Chief executive Pat D’Eramo said the longer-term outlook is “very solid” as U.S. auto sales have been near record levels in recent months and vehicle inventories are at their lowest levels in decades, especially on SUVs and CUVs that Martinrea supplies.

“We believe this sets the stage for a prolonged period of strong production growth once supply chain pressures ease,” he said.

Martinrea was expected to report an adjusted profit of 39 cents per share on $953.7 million of revenues, according to financial markets data firm Refinitiv.

Industry feathers ruffled

U.S. and Mexican labour groups have filed a complaint against a Mexican auto parts manufacturer, alleging that it violated the U.S.-Mexico-Canada Agreement by suppressing its workers’ rights to unionize.

The complaint, filed Monday with the U.S. government, is the first case that seeks to use a new labour-dispute provision of the USMCA trade agreement signed into law last year by former President Donald Trump with bipartisan support.

A spokesman for the U.S. Trade Representative’s office, which will be one of the agencies overseeing the complaint, said the agency would carefully review it. Mexico’s Economy Ministry said it hadn’t been notified of the complaint and had no comment.

The complaint from the labour groups led by AFL-CIO alleges that Tridonex, an auto-parts factory located in the Mexican state of Tamaulipas, “harassed and fired” workers who were trying to organize with a Mexican labour group seeking to improve wages and working conditions.

It’s the first such complaint under the USMCA, which went into effect last summer and replaced the North American Free Trade Agreement, which both former President Donald Trump and progressives like Sen. Bernie Sanders of Vermont argued pushed manufacturing jobs out of Michigan and other states and into Mexico. 

Tridonex workers have been attempting to form a SNITIS union for two years but more than 600 have been “harassed and fired” for their efforts, the unions said in a press release. The SNITIS union would replace a company-controlled union that isn’t elected by workers. 

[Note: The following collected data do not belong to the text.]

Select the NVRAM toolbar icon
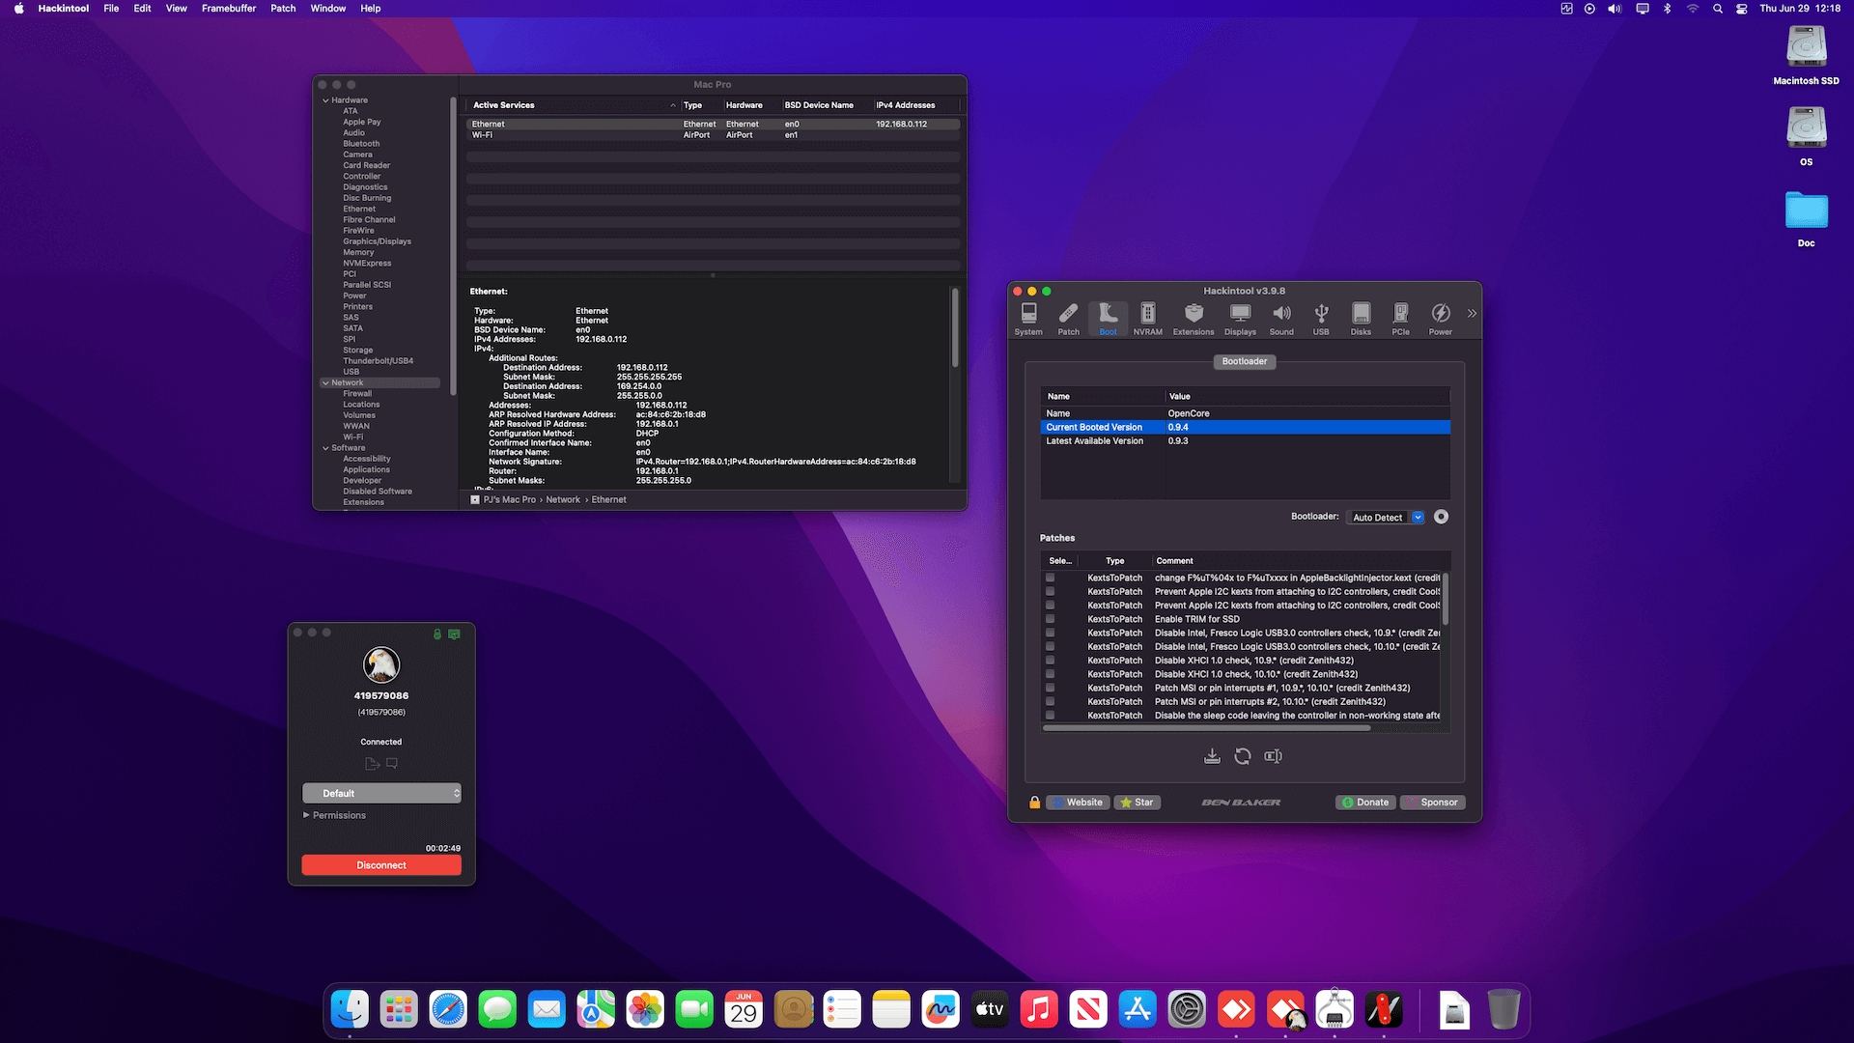The width and height of the screenshot is (1854, 1043). [1147, 318]
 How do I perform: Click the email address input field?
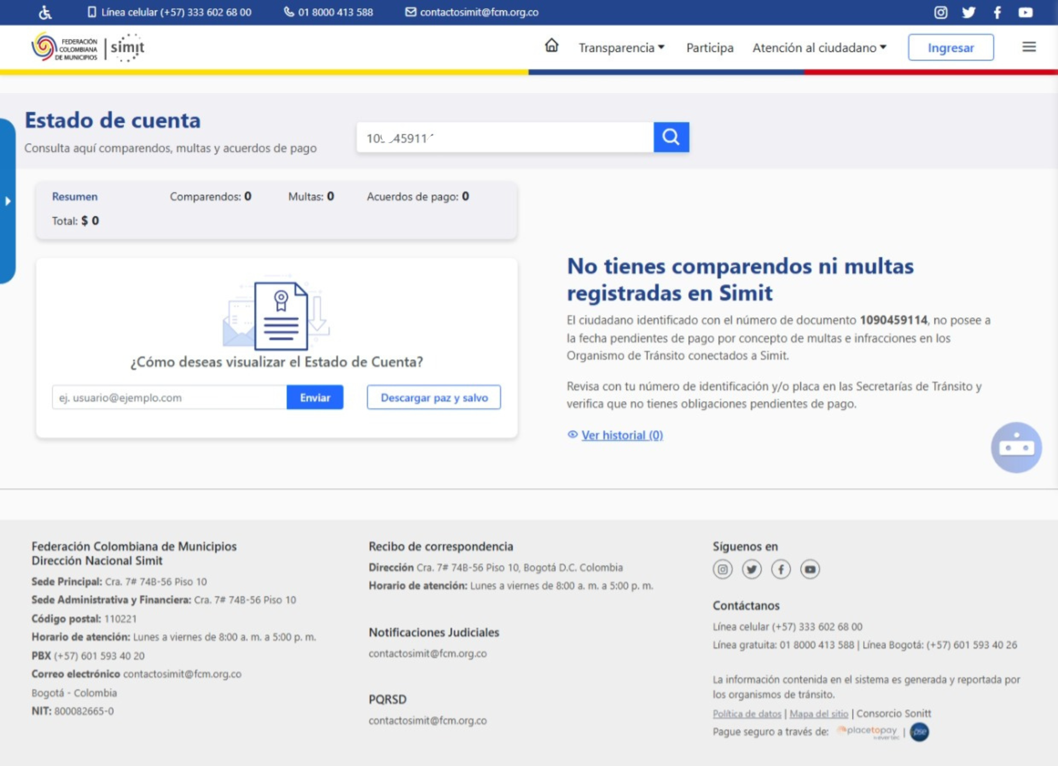[169, 397]
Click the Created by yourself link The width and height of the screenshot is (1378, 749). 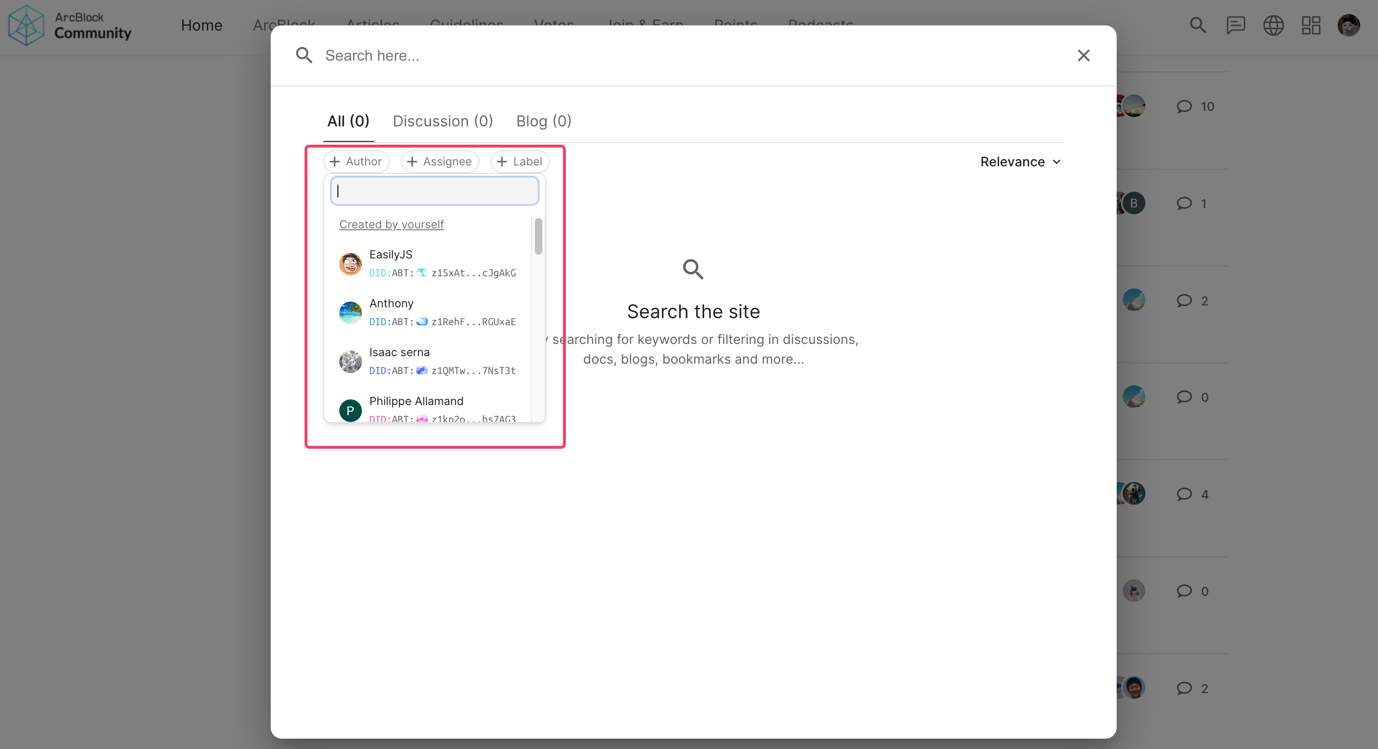pyautogui.click(x=391, y=225)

“USMCA requires Mexico to end the reign of protection unions and their corrupt deals with employers,” said AFL-CIO President Richard Trumka in the joint statement, which also included Susana Prieto, a Mexican labour lawyer who was arrested during union organizing last year. “The ongoing harassment of Susana Prieto and SNITIS members is a textbook violation of the labour laws Mexico has pledged to uphold.”